By David K. Shipler
Now we
know, if we had any doubts, what lies behind Donald Trump’s expansive promises
and self-promotion as a tough dealmaker: nothing. The health-care debacle makes
it clear that when it comes to driving a hard bargain, Trump is a chump, to use
a word that has become fashionable in the mainstream press. He can’t even twist
arms in his own party.
His assault on measures to stem
climate change, and his withdrawal from the trans-Pacific trade agreement, benefit only China, which is moving to fill the vacuum left by the American
departure. Thomas L. Friedman calls this policy, Make China Great Again. And Trump’s
shameless use of coal miners as props this week for his empty promises to bring
back jobs in a declining industry made him look either cynical or ignorant.
The miners were evidently advised to
wear casual short-sleeved shirts, not the customary suits and ties, to the
ceremony where Trump signed an executive order to begin a long, legally contentious
process of replacing the Obama administration’s restrictions on coal-burning
power plants. The class-conscious picture—men in suits vs. men carefully dressed
down—said as much about the Trump White House as last week’s photo of all white
men discussing their bill stripping women’s health services from insurance
requirements.

----

*Requirement*: In the commentary on Trump's policies, what name does Thomas L. Friedman give to the policy that benefits China? The records have nothing to do with the commentary.

----

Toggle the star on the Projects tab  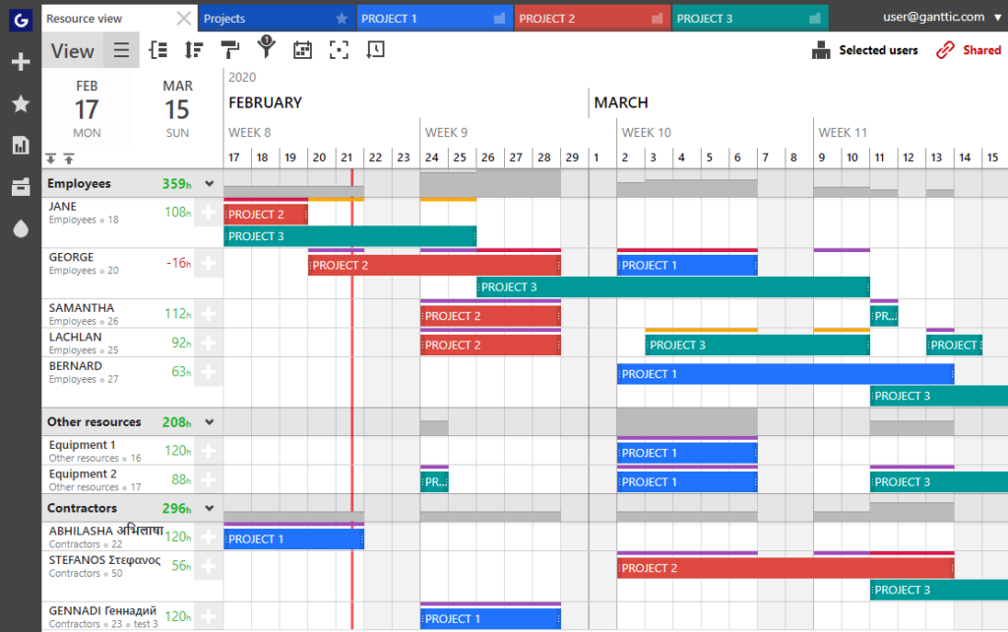tap(342, 19)
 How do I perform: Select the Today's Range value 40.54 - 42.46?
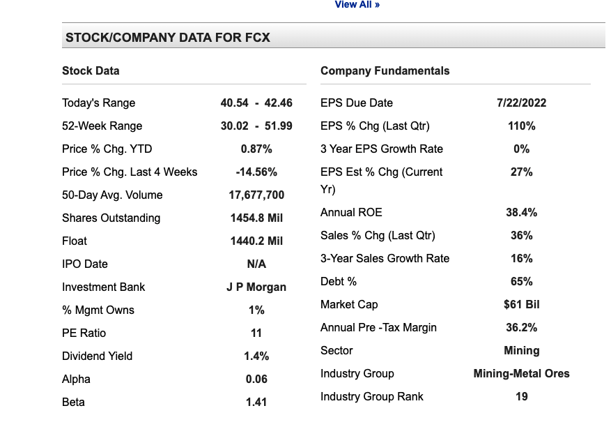point(256,103)
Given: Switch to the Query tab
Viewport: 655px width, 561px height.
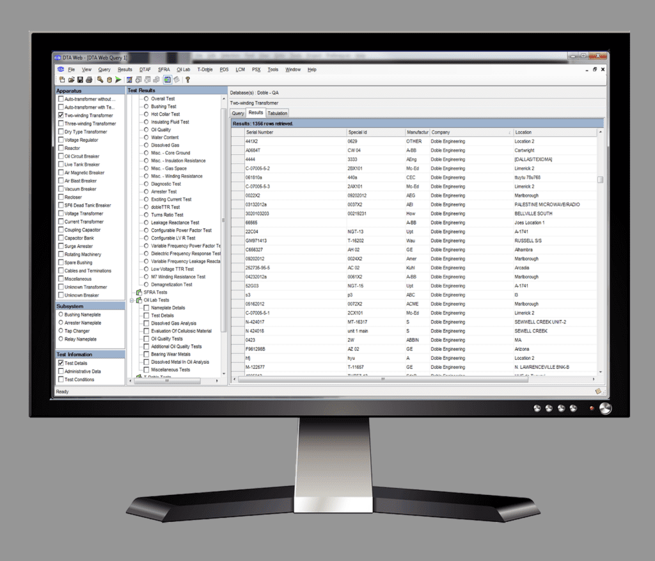Looking at the screenshot, I should pyautogui.click(x=238, y=113).
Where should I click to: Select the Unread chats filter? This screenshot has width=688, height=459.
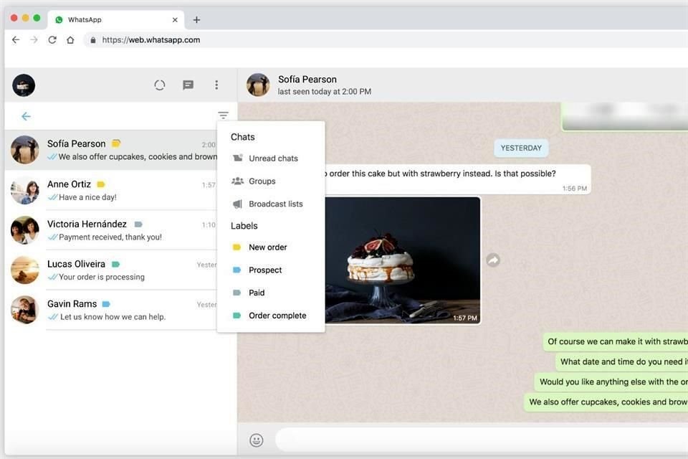(273, 158)
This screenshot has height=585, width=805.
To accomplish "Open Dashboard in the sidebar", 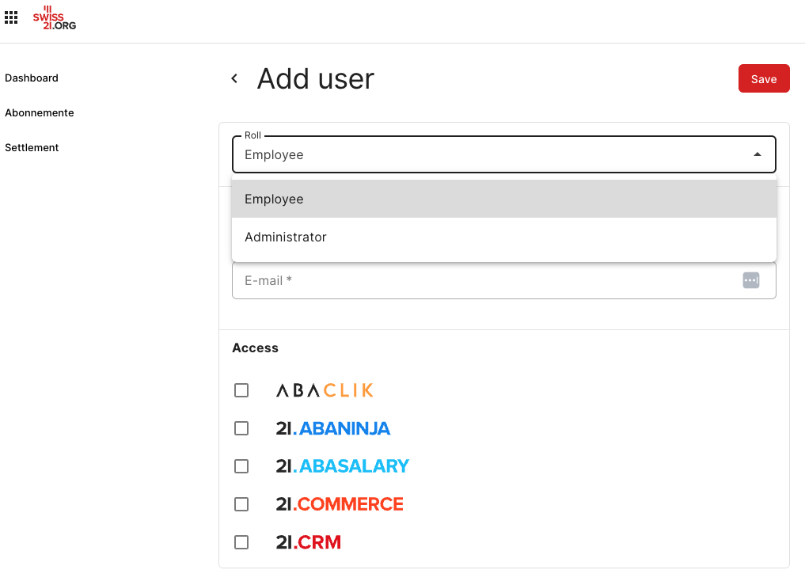I will point(32,78).

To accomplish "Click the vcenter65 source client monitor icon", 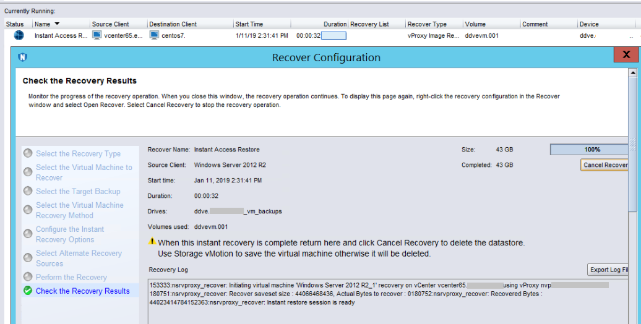I will click(x=97, y=35).

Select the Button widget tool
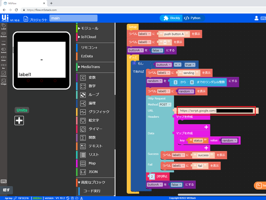tap(4, 34)
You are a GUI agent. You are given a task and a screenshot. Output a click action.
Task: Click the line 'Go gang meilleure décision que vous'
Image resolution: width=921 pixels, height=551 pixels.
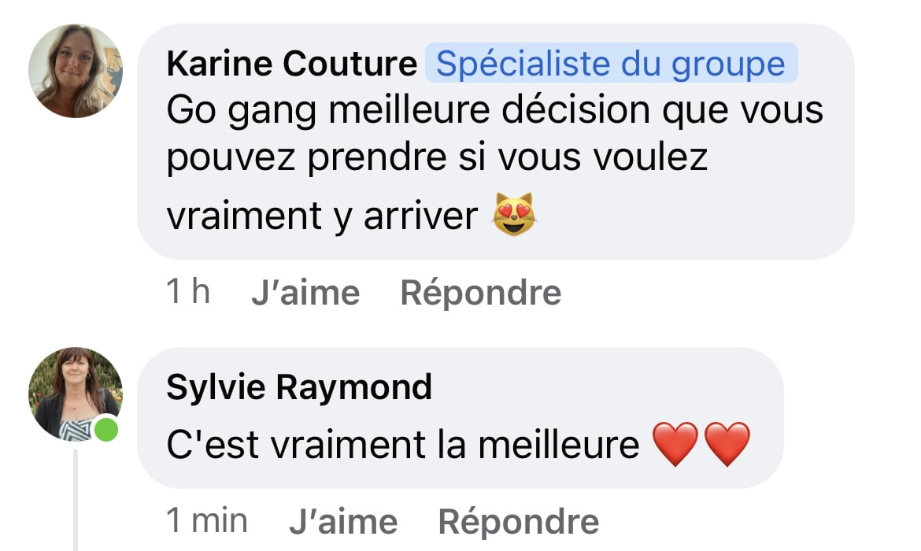point(494,111)
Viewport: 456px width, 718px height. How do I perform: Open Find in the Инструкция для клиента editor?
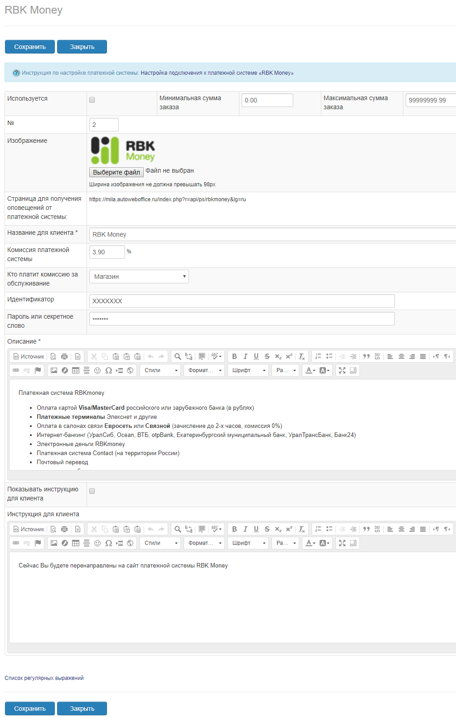coord(178,529)
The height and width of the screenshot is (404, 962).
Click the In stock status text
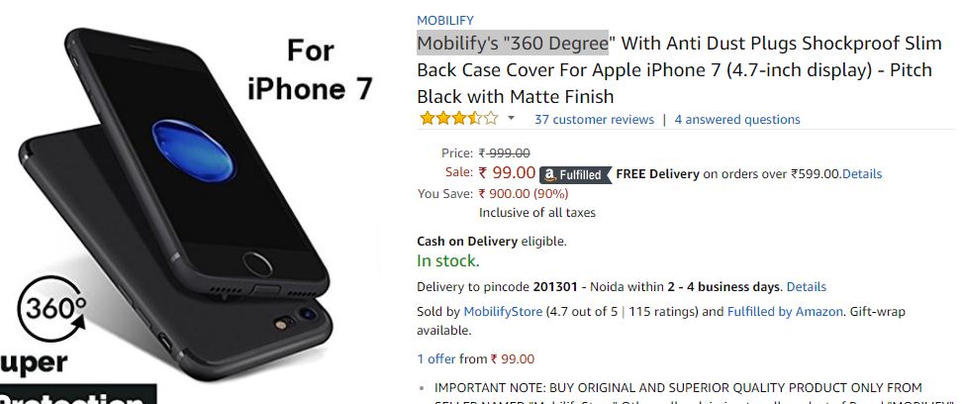[448, 261]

----

*Task response*: Make China Great Again.